Be sure to join the authorized Zenith forum as well. There you will find many friendly and supportive builders and completed builders sharing tips and tricks, especially where the plans are confusing or have been found to have some inconsistencies. The Zenith site also has a dedicated section for each of the eight popular engine choices. A decision that will come after some time but is a major step. You can discuss with builder/owners who are now flying behind their choice.

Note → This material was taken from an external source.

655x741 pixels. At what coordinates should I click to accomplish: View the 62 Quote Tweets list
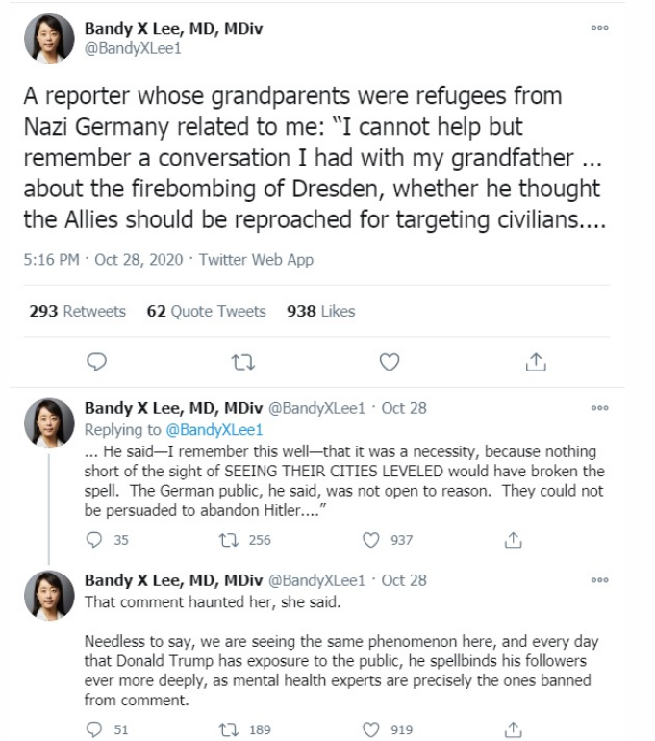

Then, be sure to search the world wide internet for scratch builders who post detailed logs. They can probably be found via a Google search like "Zenith CH750 Builder Log" or similar. But after you have parts made, the assembly, drilling, deburring and riveting can be supported by any builder's log. Some are very detailed. For a sample scratch build of the Zenith SuperDuty, which is basically a larger CH750, check out Narfi;s build log right here on HBA.
There are a number of YouTube videos for the Zenith aircraft where builders are showing their build in step by step fashion and showing how they solve problems. Just search from your YouTube home page.

Also, there are the HomeBuilt Help videos for assembly guidance. Homebuilt Help has lots of building tips on YouTube also.
Experimental Homebuilt Amateur Aircraft Construction Training Video DVD for Zenith CH750

Finally, the EAA has lots of excellent webinar and other video guides. Requires a membership to view most of these.


Good Luck. You have been directed to an excellent choice. All the best with your endeavor.